Most people get stumped right here. How do you diffuse an angry resident or prospect without making the situation even worse? How much do you say in your defense?
If you’ve ever found yourself in a difficult predicament like this, you’ll want to keep reading because I got a great answer to those questions from my 17 year old son last week. My son, Andrew, recently got his first job at a well-respected fast food restaurant known for their polite staff. After his first day of training, he came home and shared a valuable life lesson that he learned.
He said, “Mom, I’ve learned something that I can use the rest of my life!”
When I asked, he explained that what he learned was called L.A.S.T. It is the ultimate Customer Service Manifesto.
When you encounter an unhappy customer, just remember L.A.S.T.
L – Listen. Listen to their complaint with genuine empathy.
A – Apologize. Apologize for their unhappiness – regardless of who or what created it.
S – Solve. Figure out what you need to do to Solve the problem or complaint.
T – Thank. Thank them for sharing their concern and bringing the issue to your attention. You can even thank them for their patience.

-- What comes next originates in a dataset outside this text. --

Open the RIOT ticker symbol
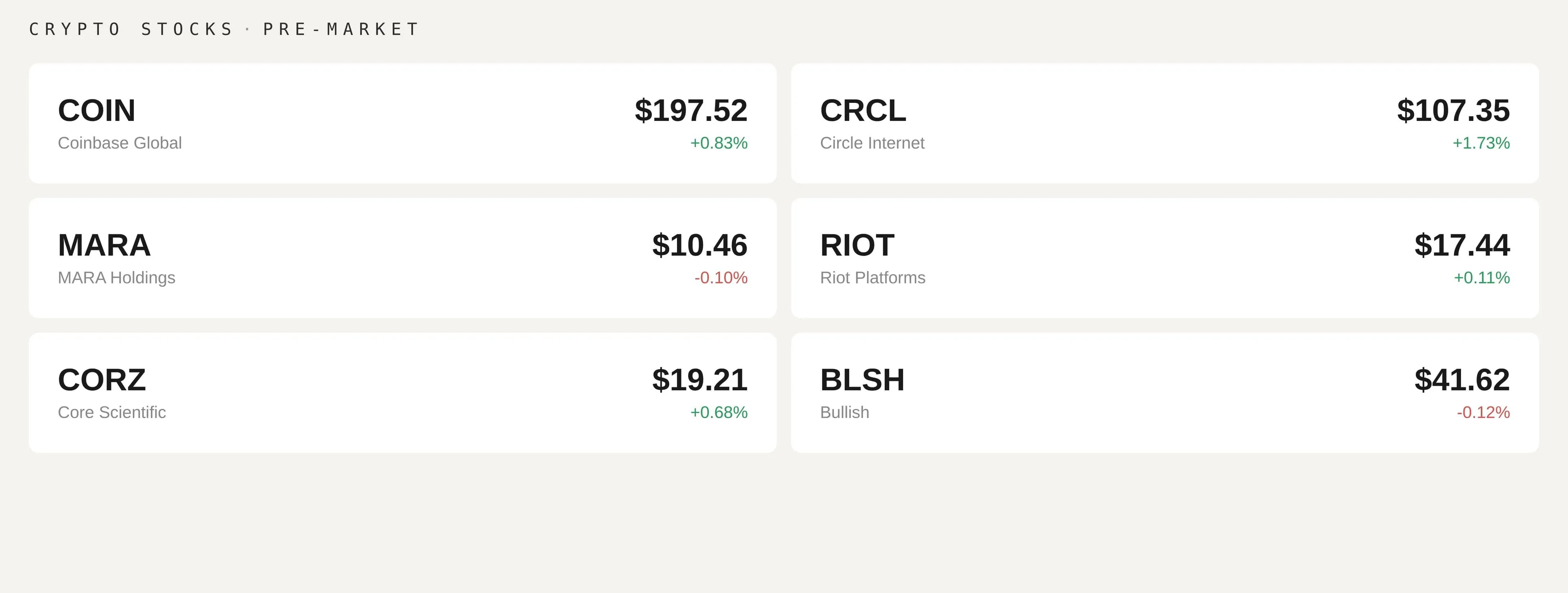Viewport: 1568px width, 593px height. [x=857, y=245]
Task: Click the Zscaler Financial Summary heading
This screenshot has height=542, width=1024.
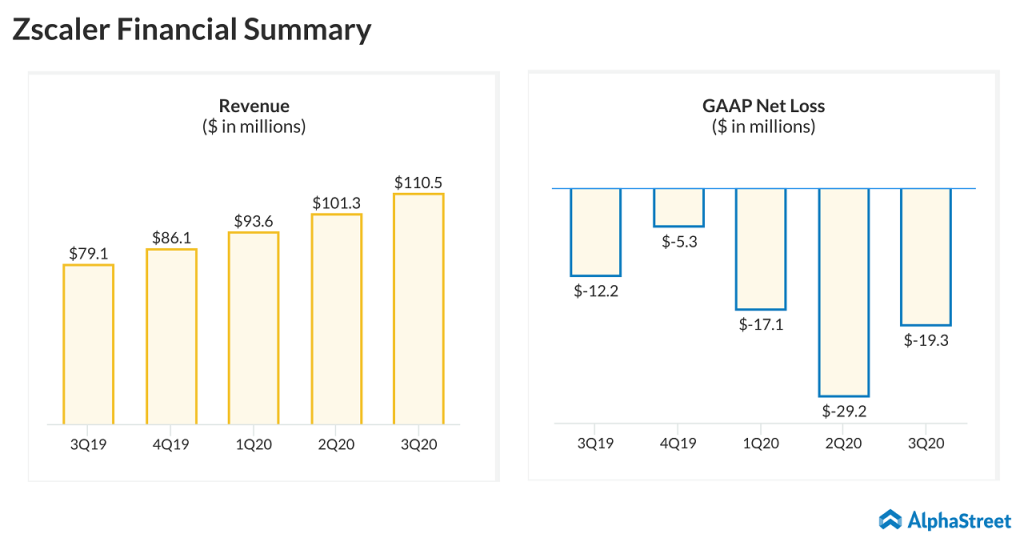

Using L.A.S.T. is a technique to turn a bad situation around so that you and your community can finish FIRST.
But how does L.A.S.T. look in real life?
Let’s say that you made a prospect angry by calling at a bad time and waking them from a nap. You can understand why they might be unhappy with you.
L.A.S.T. may look like this in that situation:
Listen while they tell you how frustrated they are that you woke them, and how badly they need to rest because they don’t sleep very well at night these days. Continue to listen while they further elaborate about how they can’t get any peace with all these people calling at all hours of the day and night. Nod your head and tell them you understand. Try not to interrupt and maintain eye contact to verify to them that you are genuinely listening.
Apologize for the inconvenience and disruption and let them know how sorry you are for your timing. Let them know that you, too, hate to be awakened from sleep. Ask for their forgiveness. Be genuine!
Solve the problem by telling them you won’t ever call between X and Y hours again. And make a note in your system with the times that they would prefer you call them in the future. Possibly go the second mile by offering them something. If you don’t know how you can solve the problem, politely ask them to suggest a way you can solve it.
And then thank them for their forgiveness and patience with your faux paux.
L.A.S.T. is a simple technique that works and is easy to remember and use. I’ve already given it a spin this week and it worked like magic. Often, an upset resident will come around to trust you even more, if you handle the problem properly and with respect.
When a person does bring up a problem, make sure they know that you care about the problem and that you want to fix it. Once corrected, these people can be your most loyal customers. By responding positively with L.A.S.T., you will cement already loyal customers into faithful, devoted customers. Being genuine assures the customer that you really do want to help their situation.
Give L.A.S.T. a try for yourself. I think you’ll find that by starting with L.A.S.T., you will finish FIRST more often than not.